In U.S. deregulated electricity markets, generation, capacity and ancillary services are bought and sold on wholesale markets, whereas transmission and distribution services are generally rate-based. Energy storage can technically provide several of these services, but current regulatory structures typically require prospective storage aggregators and/or utilities to make a mutually exclusive choice between selling into wholesale markets or rate-basing energy storage investments to provide transmission services. This structure prevents prospective aggregators from realizing the full potential value of aggregated energy storage devices – and passing this value onto residential customers.
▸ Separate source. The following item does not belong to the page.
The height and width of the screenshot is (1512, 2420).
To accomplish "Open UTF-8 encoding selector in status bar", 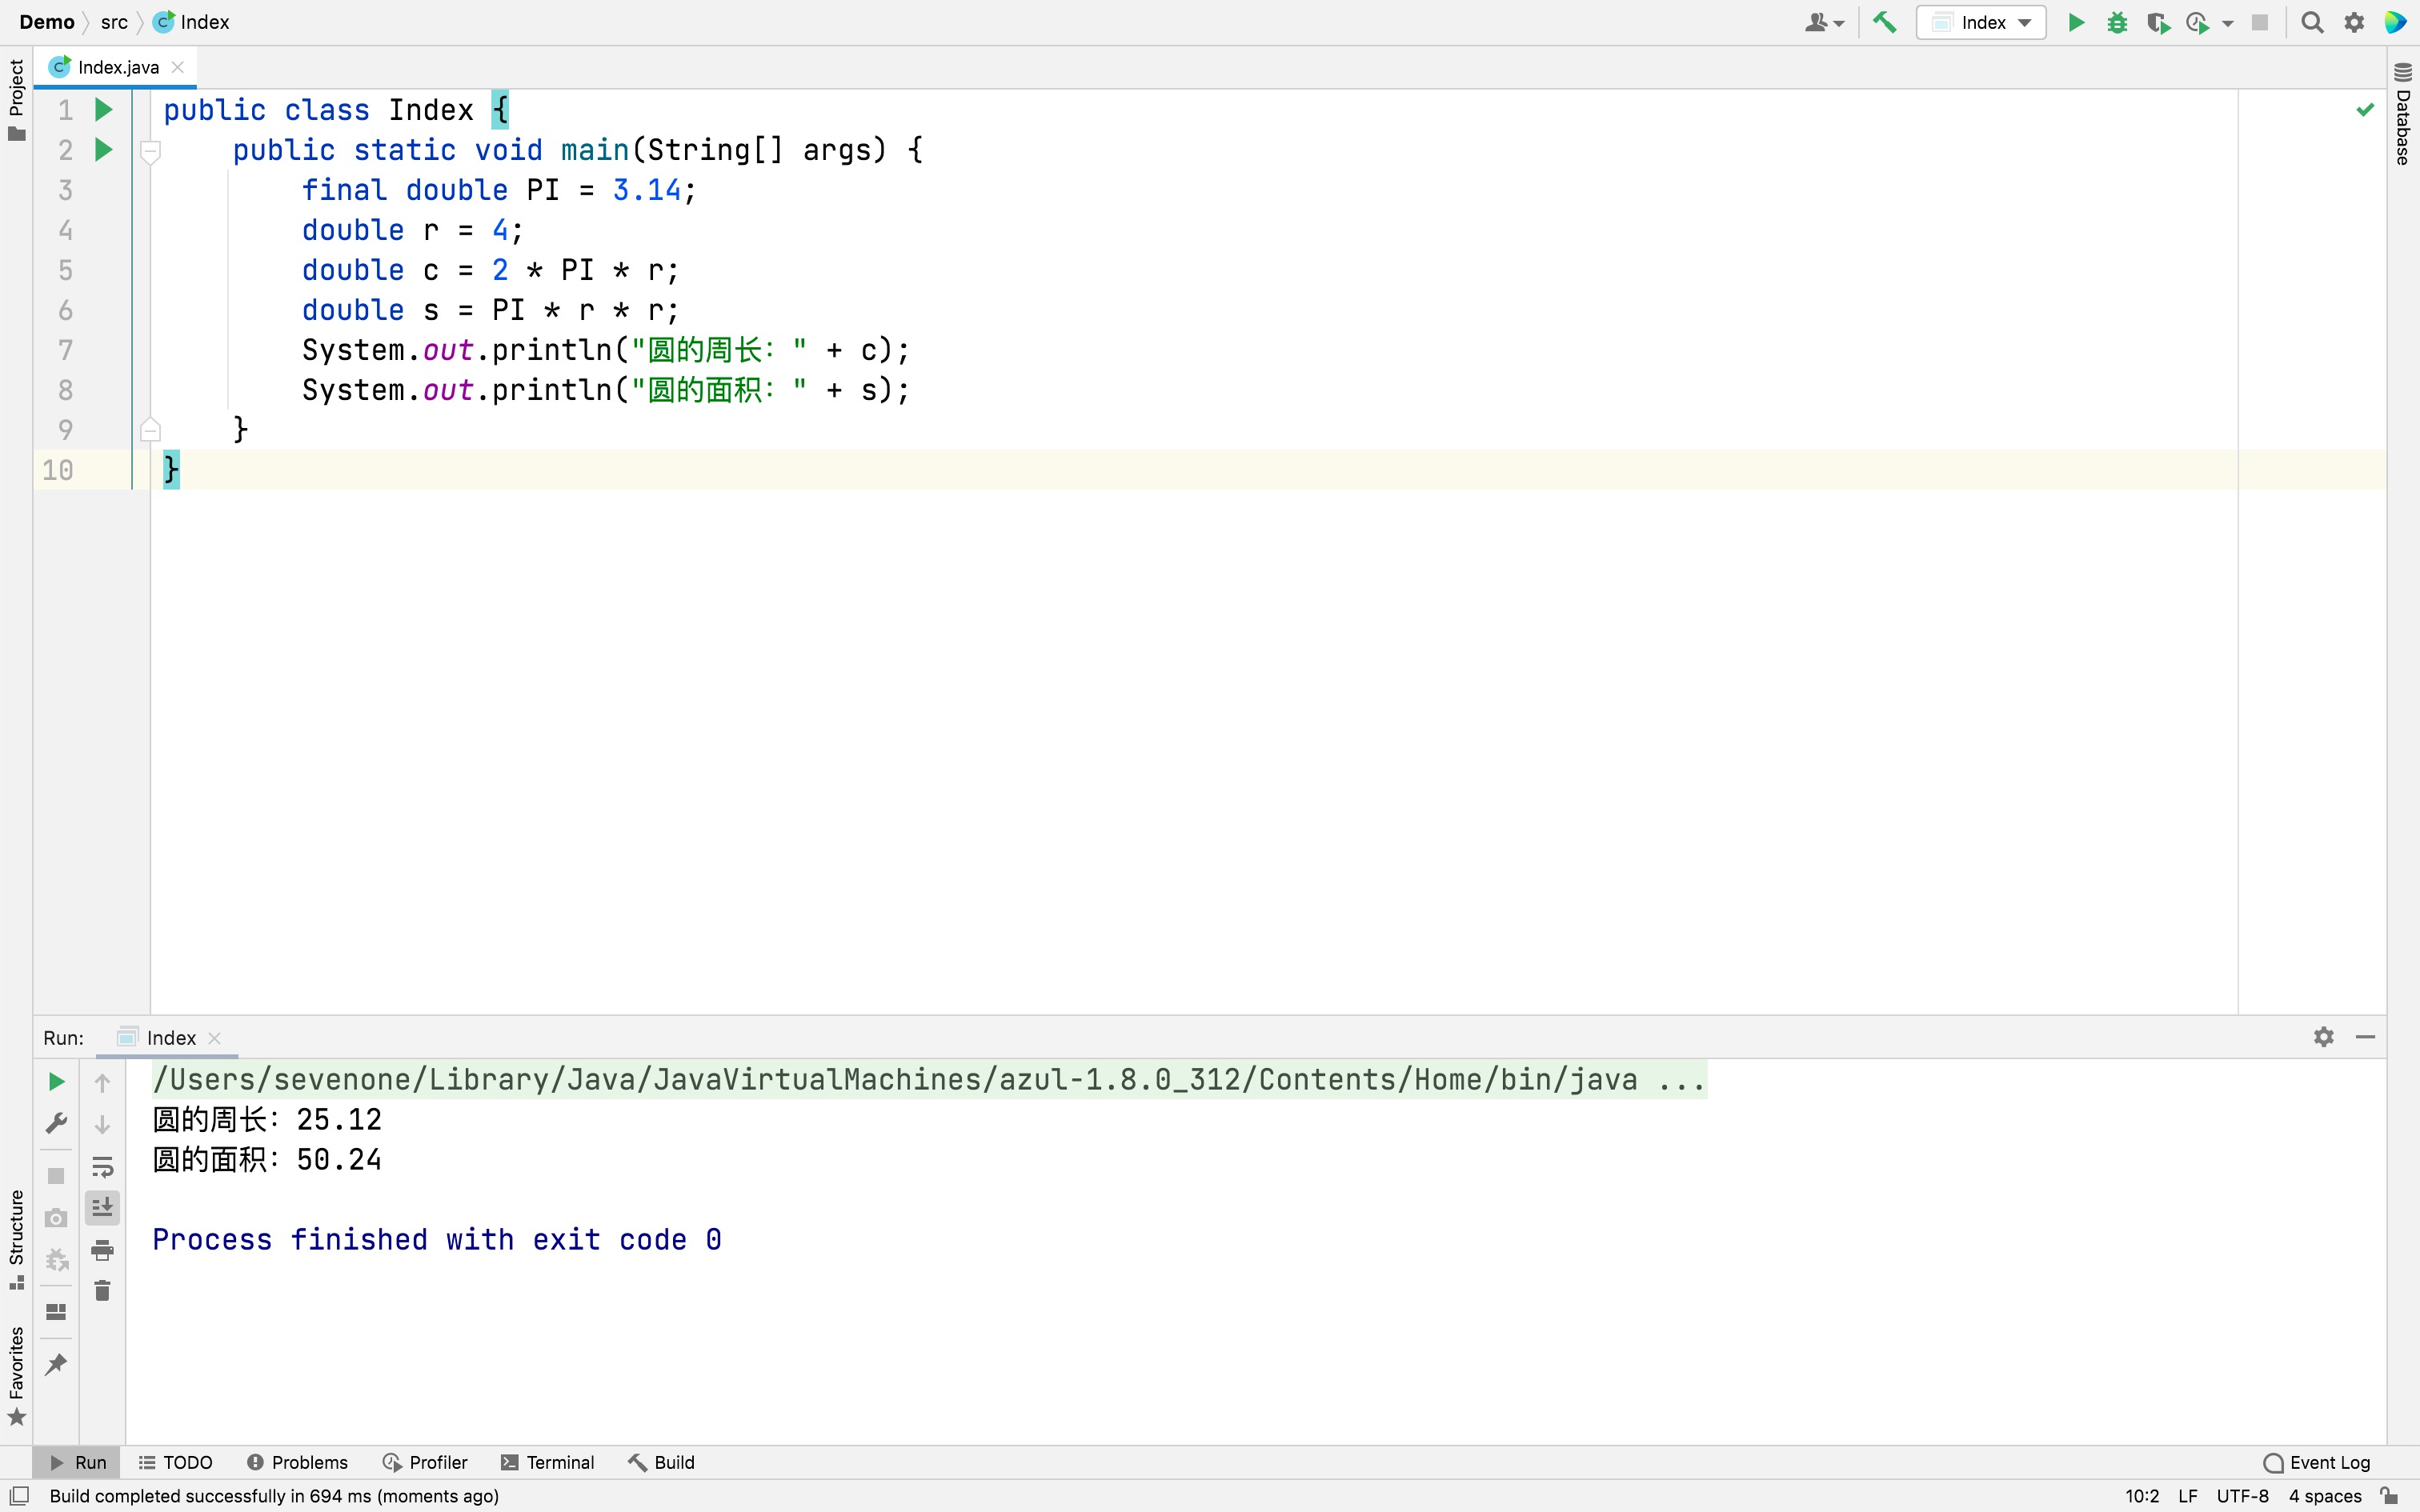I will coord(2242,1496).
Several recent Federal Energy Regulatory Commission (FERC) orders have begun to lay a framework for improved storage valuation by allowing non-generation resources to provide ancillary services and increasing payments to fast-responding resources – including batteries – that bid into frequency-regulation markets. In November 2016, FERC proposed an additional rule that would require regional transmission organizations and independent system operators to create regulations that accommodate the “physical and operational characteristics” of energy storage devices. These developments could ultimately allow residential customers to realize additional value streams from their PV+storage systems. This would improve the overall economics for individual systems, spurring further deployment.
Finally, flat electricity rates prevent PV+storage systems from providing value through load shifting because there is no incentive to shift excess PV generation from one time of day to another. This loss of value is most notable when net metering is available. Many of those interviewed for the report believe that properly designed, mandatory residential time-of-use rates could improve the load-shifting value proposition for PV+storage systems.
Taken together, these factors have resulted in significant regulatory uncertainty – frequently cited among the primary barriers to increasing deployment – higher soft costs, and unrealized or under-realized value for PV+storage.
Low-cost, customer-side energy storage products have the potential to optimize the value of rooftop PV while increasing the flexibility of electricity consumers and enhancing grid operations. Yet today, deployment of storage systems in the U.S. residential sector is lagging behind deployment in the commercial, industrial and utility-scale sectors. Of the total 226 MW of energy storage deployed in 2015, less than 35 MW was behind the meter, and only about 4 MW was residential.
However, analysts believe this ratio will change, estimating that 49% of total annual storage installations by 2021 will be behind the meter, including 463 MW in the residential sector. Further, the percentage of residential PV systems coupled with storage is projected to grow from 0.11% in 2014 to 3% in 2018.
Our report is the first in a planned series of studies to benchmark the evolving costs of residential PV+storage, and moving forward, we will further refine our cost model and include an even more comprehensive approach. Our long-term objective is to understand how distributed energy storage innovations – both in electrical battery storage and other forms – can interact with and enhance PV value.
Kristen Ardani is senior solar technology markets and policy analyst at the National Renewable Energy Laboratory. This article is adapted from a new NREL report co-authored by Ardani.